Exercise prompt
Reproduce without change the stretch of material from the line containing "Image resolution: width=600" through the line containing "Click the blue sign-up", both of those lines included.

## begin Input for this task

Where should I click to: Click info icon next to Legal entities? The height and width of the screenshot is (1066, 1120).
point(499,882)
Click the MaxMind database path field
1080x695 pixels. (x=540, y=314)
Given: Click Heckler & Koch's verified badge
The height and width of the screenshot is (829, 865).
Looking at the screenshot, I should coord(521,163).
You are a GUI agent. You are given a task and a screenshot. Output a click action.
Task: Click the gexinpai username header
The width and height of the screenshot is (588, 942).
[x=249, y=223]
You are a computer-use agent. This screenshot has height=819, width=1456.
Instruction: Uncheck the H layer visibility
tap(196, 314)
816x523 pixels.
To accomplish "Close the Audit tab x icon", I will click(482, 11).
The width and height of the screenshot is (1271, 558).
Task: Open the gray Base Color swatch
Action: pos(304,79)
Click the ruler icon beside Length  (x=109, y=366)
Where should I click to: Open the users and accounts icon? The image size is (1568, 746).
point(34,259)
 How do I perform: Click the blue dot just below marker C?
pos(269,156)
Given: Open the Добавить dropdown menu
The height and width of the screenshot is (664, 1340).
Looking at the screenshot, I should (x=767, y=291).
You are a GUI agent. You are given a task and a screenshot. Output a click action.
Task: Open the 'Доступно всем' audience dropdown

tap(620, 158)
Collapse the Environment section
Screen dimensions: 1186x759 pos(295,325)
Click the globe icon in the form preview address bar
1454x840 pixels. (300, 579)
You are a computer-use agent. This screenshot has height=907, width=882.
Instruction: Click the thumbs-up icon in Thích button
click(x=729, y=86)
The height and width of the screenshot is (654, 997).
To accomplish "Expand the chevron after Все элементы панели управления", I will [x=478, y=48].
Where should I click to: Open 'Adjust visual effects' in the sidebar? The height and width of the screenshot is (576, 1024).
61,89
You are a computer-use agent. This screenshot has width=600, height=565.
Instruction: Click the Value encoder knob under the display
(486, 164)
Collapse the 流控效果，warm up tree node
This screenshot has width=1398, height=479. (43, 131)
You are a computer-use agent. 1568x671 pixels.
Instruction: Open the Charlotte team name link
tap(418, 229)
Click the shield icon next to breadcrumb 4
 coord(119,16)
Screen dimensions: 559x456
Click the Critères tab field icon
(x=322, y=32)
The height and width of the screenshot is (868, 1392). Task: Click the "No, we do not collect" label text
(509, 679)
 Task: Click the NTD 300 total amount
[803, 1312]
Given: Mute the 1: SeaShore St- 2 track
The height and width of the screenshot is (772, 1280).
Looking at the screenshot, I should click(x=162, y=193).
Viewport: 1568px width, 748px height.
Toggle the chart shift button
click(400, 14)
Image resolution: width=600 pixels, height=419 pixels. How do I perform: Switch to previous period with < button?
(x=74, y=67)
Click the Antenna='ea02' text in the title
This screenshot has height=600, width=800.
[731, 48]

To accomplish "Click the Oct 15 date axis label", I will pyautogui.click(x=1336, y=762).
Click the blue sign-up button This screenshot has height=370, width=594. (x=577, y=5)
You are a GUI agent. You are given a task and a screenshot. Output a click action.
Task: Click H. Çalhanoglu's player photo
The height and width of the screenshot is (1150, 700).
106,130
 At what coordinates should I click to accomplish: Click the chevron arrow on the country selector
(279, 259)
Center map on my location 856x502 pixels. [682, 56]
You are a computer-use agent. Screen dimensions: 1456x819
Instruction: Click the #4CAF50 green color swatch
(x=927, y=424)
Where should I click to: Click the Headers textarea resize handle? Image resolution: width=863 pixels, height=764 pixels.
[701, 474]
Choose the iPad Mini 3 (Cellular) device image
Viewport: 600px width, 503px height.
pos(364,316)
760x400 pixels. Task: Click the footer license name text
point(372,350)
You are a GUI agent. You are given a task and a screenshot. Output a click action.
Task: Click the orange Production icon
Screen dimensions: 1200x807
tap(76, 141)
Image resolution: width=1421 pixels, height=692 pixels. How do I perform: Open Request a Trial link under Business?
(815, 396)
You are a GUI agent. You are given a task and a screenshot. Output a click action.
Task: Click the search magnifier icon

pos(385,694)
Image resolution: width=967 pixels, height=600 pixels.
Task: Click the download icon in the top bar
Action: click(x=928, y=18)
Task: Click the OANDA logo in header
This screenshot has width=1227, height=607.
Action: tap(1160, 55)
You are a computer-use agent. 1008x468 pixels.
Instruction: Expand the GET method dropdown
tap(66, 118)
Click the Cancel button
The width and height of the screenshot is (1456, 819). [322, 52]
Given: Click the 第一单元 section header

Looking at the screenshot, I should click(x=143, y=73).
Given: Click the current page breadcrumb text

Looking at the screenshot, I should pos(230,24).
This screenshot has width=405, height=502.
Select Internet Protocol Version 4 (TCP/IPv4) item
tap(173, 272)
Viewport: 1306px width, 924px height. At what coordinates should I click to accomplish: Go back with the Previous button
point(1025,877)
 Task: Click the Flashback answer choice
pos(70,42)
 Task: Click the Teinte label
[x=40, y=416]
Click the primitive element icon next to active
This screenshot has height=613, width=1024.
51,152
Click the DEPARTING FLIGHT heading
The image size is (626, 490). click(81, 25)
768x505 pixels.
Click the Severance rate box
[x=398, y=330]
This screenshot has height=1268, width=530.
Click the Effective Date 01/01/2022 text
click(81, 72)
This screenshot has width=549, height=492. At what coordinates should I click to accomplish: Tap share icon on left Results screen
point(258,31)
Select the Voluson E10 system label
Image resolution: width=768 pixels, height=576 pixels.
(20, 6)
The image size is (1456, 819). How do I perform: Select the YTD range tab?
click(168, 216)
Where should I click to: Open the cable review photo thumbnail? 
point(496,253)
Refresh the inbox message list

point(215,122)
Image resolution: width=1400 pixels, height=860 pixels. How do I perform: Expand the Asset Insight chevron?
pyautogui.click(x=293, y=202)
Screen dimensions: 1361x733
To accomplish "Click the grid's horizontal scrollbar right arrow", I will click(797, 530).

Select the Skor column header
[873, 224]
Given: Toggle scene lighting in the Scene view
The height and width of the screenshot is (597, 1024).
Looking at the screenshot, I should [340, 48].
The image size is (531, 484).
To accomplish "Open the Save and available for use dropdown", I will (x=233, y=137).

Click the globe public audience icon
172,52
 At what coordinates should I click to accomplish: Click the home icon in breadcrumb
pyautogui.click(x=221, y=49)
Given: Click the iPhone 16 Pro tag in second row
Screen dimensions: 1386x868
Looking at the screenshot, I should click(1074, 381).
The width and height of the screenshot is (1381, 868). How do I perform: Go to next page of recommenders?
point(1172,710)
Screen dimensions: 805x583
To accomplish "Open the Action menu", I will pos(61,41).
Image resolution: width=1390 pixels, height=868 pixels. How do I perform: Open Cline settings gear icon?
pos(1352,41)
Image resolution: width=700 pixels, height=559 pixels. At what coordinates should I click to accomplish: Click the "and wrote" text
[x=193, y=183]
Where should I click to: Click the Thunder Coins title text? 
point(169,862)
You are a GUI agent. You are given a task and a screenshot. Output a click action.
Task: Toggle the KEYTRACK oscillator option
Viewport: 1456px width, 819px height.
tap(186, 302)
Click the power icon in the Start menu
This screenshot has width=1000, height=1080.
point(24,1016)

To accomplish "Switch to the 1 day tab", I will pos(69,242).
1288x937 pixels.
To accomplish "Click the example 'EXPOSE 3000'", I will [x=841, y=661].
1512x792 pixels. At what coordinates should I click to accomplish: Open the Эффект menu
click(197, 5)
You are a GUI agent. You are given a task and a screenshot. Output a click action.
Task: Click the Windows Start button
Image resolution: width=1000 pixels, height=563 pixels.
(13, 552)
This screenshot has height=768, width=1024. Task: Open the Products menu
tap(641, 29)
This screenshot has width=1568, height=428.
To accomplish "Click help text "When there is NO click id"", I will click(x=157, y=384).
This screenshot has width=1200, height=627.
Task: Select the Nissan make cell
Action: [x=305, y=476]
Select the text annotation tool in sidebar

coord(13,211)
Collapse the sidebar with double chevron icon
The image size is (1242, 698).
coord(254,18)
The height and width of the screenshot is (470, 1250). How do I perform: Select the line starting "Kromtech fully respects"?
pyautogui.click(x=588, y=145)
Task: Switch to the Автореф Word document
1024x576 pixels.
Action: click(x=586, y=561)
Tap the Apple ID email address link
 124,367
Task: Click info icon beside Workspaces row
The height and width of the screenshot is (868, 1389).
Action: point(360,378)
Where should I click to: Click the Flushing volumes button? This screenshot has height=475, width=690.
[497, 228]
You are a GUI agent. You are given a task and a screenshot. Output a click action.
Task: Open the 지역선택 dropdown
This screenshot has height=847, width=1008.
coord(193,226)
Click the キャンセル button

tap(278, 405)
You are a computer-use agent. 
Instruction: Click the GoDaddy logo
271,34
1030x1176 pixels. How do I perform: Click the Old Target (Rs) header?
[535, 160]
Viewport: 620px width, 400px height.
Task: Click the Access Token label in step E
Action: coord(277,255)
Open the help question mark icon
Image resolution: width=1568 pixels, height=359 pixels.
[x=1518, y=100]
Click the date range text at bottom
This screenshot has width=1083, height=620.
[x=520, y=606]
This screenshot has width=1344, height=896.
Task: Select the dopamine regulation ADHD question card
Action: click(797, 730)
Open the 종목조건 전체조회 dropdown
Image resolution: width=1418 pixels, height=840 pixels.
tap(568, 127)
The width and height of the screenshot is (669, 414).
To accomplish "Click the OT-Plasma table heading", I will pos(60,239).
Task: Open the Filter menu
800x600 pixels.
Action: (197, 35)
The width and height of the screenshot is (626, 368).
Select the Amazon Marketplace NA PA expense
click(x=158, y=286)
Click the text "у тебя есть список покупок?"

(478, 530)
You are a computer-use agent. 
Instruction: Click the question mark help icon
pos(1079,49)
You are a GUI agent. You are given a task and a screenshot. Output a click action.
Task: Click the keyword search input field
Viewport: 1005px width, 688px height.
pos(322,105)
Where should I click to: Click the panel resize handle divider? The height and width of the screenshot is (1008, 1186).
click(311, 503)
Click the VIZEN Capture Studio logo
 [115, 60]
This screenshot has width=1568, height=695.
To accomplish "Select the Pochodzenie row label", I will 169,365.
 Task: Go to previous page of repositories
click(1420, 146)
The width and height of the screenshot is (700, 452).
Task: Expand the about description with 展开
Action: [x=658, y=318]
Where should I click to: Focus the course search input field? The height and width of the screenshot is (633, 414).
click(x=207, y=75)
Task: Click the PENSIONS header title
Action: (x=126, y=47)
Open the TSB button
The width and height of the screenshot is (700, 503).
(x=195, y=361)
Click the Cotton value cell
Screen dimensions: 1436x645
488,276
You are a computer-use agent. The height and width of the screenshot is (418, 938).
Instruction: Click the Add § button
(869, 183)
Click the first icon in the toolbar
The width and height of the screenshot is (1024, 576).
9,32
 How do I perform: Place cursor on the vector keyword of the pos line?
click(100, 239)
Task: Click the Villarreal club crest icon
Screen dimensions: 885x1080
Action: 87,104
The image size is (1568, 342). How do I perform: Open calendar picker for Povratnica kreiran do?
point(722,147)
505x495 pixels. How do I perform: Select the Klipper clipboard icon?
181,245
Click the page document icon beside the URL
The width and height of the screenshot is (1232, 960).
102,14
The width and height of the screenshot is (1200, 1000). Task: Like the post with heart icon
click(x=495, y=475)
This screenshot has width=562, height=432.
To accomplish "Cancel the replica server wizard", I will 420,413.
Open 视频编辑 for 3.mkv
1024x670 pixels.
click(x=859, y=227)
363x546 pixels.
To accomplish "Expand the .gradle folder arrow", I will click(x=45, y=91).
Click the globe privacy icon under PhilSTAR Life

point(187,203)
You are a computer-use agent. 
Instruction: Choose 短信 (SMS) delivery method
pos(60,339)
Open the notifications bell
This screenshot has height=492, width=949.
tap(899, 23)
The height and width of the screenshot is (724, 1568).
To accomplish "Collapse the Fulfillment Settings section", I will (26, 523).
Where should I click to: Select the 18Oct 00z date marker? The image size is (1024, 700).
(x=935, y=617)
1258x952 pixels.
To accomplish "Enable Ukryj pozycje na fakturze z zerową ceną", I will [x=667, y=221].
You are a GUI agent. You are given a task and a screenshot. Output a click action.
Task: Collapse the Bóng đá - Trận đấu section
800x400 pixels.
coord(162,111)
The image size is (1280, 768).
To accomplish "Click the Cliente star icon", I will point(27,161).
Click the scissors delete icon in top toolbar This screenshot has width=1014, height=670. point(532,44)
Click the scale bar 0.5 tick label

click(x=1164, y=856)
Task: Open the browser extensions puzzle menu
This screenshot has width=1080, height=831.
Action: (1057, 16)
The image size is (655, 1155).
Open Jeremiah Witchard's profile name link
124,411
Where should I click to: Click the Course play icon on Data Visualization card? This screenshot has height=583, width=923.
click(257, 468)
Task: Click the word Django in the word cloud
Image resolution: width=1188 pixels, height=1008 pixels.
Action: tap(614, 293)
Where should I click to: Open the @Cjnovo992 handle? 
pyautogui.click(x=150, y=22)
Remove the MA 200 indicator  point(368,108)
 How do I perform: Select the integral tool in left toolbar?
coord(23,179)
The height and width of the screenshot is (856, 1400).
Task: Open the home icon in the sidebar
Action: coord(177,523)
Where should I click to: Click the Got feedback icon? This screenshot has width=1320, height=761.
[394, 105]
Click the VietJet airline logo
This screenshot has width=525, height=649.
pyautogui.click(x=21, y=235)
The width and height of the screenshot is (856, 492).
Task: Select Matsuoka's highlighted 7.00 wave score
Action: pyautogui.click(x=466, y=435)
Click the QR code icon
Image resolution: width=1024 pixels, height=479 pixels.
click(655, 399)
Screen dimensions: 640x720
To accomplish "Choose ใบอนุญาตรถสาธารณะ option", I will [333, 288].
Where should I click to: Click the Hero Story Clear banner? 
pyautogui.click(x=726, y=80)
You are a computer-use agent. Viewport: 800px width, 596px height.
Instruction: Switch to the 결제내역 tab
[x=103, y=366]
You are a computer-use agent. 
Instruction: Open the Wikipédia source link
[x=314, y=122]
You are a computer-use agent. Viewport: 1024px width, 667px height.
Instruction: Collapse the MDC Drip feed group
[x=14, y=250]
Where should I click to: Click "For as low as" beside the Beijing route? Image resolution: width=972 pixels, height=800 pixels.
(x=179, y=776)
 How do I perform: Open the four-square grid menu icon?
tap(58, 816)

## end Input for this task

Correct response
Image resolution: width=600 pixels, height=419 pixels. How do I perform: Switch to previous period with < button?
(x=74, y=67)
Click the Antenna='ea02' text in the title
This screenshot has height=600, width=800.
[731, 48]

To accomplish "Click the Oct 15 date axis label", I will pyautogui.click(x=1336, y=762).
Click the blue sign-up button This screenshot has height=370, width=594. (x=577, y=5)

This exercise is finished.